WHAT YOU SHOULD DO
Lines with the string "arrows" in the data below: report how many there are, and write nothing but the number.

EXCERPTED DATA
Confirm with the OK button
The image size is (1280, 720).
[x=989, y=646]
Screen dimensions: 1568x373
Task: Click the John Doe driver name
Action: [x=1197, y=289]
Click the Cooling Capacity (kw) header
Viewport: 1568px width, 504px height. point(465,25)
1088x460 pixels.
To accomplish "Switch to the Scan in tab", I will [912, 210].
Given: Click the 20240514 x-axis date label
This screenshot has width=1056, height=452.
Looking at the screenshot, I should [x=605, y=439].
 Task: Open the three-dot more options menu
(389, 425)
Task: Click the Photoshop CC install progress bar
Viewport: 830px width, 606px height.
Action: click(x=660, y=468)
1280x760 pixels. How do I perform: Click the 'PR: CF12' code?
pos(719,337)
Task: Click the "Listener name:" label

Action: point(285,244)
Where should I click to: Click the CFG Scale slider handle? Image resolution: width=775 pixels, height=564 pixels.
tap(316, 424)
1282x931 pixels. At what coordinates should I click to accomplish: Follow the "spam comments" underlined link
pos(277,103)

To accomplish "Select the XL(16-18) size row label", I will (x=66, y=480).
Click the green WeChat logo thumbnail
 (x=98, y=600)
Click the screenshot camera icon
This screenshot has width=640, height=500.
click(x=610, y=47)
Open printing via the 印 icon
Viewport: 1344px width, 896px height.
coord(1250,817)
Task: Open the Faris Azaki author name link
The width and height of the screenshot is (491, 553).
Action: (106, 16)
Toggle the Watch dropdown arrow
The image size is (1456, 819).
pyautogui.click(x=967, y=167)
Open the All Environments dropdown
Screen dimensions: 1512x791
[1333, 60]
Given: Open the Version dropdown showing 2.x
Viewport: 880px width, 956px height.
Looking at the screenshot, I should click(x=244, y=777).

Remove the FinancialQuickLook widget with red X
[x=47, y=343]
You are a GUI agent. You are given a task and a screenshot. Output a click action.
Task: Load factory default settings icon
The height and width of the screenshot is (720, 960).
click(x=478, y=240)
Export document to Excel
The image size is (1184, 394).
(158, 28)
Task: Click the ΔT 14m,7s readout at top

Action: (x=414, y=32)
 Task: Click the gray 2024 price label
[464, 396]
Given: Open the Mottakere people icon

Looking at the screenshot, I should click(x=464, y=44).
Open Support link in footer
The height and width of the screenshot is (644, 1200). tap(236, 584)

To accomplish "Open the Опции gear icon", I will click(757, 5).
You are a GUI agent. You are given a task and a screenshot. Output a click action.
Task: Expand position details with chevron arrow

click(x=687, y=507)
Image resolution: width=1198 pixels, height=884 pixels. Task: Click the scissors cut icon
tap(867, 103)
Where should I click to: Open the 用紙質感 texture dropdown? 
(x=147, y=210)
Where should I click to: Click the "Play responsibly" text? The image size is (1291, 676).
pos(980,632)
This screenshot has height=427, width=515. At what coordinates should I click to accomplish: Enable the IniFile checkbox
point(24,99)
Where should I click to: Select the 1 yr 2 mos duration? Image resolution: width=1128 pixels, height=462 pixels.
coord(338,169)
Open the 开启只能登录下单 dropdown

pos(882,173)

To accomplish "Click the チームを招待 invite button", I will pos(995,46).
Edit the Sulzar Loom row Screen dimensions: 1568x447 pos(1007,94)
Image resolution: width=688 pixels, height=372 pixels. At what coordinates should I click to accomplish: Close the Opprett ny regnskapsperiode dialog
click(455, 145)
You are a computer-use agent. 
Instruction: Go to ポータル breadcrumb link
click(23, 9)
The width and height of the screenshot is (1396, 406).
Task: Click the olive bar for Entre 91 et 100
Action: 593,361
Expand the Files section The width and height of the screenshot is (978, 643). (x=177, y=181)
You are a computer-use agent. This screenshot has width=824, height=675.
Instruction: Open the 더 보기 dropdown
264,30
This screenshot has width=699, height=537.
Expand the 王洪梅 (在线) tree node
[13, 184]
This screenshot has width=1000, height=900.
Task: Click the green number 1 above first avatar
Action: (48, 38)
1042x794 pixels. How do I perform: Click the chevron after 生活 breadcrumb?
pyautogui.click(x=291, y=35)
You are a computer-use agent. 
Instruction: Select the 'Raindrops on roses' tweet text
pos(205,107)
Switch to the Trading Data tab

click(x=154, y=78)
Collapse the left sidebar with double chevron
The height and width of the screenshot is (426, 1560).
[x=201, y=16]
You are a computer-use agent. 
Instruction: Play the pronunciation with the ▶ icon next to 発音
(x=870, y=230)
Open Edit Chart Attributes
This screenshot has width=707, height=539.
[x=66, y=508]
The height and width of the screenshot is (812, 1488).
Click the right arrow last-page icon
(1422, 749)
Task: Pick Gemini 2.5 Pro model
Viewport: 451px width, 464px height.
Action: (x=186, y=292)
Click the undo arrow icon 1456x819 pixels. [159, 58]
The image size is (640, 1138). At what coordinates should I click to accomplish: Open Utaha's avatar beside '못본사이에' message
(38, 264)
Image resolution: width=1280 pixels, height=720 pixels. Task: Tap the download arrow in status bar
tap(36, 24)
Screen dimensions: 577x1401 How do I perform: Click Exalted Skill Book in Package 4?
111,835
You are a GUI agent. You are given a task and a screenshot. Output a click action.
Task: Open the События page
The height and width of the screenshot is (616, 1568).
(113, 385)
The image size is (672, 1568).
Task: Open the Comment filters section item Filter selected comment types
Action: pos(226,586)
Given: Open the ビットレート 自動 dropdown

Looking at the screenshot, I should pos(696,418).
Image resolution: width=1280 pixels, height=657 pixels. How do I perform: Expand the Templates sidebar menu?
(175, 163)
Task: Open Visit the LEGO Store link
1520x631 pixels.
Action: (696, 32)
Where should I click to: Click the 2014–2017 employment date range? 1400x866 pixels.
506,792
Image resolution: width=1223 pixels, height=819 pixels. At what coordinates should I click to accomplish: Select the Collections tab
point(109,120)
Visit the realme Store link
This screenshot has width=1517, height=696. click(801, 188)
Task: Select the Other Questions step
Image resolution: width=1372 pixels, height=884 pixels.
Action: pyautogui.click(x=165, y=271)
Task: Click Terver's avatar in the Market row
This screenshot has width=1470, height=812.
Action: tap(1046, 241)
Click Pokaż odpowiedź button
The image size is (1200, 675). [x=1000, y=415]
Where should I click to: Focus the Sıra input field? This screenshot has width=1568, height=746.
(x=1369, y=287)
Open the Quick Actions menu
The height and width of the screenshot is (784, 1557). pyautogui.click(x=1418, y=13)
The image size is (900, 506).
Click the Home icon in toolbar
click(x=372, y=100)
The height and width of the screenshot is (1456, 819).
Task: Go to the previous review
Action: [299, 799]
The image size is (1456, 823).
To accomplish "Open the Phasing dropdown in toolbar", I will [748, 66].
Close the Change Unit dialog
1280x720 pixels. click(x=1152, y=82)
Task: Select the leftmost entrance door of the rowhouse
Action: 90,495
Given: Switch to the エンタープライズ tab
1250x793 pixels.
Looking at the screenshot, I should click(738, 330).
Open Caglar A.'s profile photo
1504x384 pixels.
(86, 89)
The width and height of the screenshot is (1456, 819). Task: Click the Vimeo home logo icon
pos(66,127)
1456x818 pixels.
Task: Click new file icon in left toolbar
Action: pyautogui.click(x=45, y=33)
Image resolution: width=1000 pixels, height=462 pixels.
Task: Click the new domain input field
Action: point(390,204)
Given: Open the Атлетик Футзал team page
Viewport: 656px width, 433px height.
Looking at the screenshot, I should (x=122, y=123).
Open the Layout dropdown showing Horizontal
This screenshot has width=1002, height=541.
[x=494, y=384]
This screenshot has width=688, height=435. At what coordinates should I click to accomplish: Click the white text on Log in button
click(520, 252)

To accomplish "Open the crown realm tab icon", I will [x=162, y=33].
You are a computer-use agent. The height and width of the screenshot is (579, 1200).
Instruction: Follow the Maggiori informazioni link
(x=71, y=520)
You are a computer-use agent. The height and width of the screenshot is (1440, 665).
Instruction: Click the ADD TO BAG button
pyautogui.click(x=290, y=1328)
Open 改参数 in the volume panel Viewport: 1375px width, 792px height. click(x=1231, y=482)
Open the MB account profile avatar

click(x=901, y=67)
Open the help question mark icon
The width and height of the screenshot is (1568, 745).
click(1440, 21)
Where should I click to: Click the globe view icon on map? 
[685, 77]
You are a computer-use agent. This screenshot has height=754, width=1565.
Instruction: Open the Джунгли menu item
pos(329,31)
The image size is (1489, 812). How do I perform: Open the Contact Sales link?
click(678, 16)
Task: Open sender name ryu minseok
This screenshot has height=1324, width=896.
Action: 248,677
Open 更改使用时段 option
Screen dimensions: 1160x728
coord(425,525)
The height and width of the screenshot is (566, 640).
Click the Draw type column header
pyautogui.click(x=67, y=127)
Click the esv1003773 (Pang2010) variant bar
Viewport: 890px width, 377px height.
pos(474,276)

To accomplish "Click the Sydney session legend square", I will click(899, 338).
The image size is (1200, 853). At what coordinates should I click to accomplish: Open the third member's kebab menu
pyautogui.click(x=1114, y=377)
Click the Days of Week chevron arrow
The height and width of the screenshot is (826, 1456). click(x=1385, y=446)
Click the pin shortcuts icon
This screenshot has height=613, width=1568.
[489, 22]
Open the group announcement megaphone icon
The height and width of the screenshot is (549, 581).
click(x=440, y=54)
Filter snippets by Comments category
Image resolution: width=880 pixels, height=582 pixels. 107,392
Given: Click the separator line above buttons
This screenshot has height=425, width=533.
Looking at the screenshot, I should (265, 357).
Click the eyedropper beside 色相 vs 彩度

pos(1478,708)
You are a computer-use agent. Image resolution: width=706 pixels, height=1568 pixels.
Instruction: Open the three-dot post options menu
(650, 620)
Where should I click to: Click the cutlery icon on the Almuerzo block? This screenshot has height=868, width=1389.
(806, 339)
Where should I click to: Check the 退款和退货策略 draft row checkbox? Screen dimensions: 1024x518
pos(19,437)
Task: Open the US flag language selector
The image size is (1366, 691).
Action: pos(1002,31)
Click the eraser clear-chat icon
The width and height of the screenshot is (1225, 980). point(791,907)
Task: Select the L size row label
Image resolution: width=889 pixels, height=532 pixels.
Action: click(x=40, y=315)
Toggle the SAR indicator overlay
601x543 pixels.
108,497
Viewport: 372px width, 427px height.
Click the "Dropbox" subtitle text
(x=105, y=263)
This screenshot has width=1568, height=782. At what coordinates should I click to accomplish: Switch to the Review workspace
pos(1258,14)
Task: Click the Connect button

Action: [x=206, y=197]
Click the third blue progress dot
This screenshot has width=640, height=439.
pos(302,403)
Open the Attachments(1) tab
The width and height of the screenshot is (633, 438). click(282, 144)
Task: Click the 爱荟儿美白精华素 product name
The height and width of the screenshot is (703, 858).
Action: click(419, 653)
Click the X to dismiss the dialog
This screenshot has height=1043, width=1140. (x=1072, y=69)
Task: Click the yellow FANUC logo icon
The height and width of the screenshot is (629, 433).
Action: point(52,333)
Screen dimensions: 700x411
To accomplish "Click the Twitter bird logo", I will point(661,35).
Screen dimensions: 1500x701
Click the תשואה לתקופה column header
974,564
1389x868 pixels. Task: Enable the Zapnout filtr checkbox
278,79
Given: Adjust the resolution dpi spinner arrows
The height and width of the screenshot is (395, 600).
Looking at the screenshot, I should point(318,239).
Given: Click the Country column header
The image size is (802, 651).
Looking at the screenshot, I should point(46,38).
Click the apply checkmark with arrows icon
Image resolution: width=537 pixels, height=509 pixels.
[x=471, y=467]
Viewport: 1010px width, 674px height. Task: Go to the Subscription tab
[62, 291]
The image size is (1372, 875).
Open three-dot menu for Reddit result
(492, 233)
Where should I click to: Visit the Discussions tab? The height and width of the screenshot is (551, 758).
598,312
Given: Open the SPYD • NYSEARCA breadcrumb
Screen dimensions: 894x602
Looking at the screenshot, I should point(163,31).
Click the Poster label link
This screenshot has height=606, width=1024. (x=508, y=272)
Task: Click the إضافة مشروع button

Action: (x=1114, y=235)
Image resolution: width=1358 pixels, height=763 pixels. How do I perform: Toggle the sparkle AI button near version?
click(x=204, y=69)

OUTPUT FOR THIS EXERCISE
2